Dataset entries
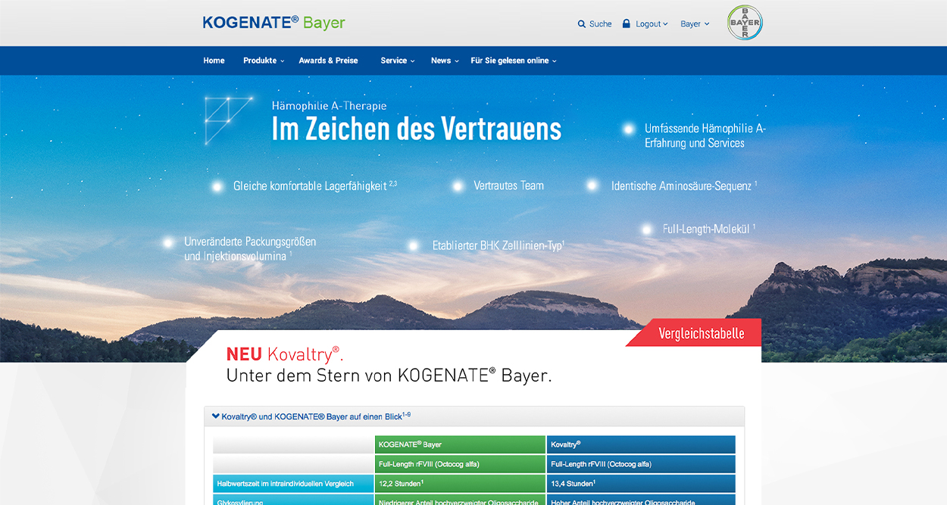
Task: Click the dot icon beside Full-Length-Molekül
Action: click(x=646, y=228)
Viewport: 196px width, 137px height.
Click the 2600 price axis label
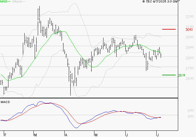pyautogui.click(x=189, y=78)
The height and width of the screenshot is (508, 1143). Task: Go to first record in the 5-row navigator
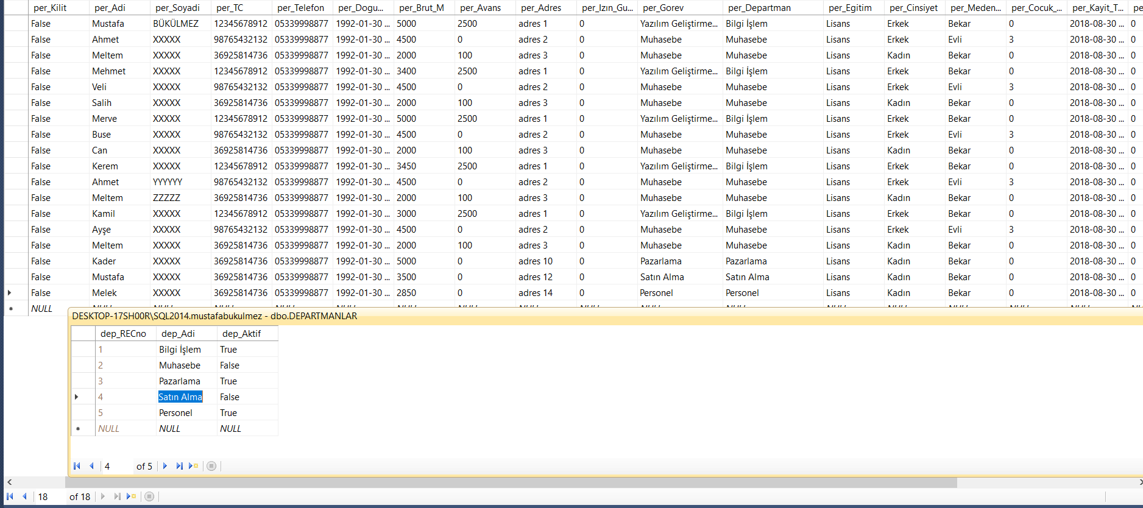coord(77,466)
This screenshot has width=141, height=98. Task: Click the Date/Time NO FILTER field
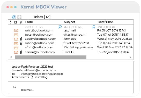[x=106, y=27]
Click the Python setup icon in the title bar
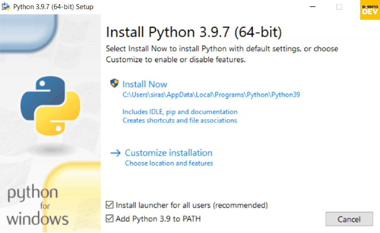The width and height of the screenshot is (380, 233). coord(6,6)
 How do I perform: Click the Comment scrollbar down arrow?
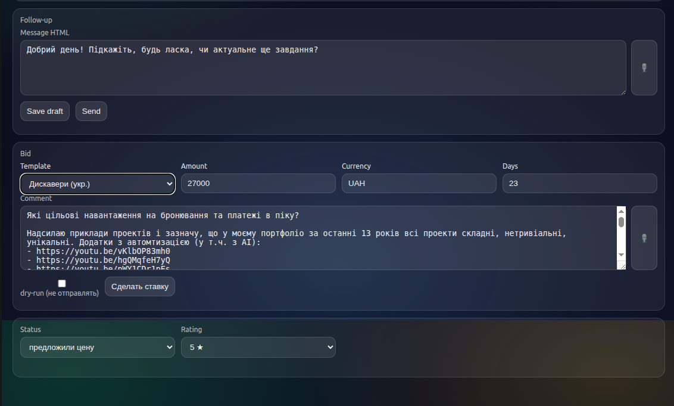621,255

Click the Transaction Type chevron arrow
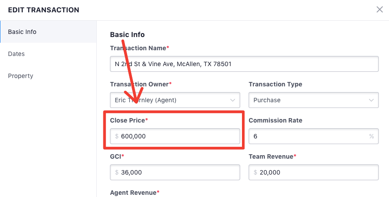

» **What you are asked to do**: Nothing but the lines from the one containing "Click the Python setup icon in the title bar" through the last line of the records above should appear, each repeated exactly, with no pictures.

» **Solution to the problem**:
Click the Python setup icon in the title bar
The width and height of the screenshot is (380, 233). coord(6,6)
 How do I perform: Click the Comment scrollbar down arrow?
621,255

Click the Transaction Type chevron arrow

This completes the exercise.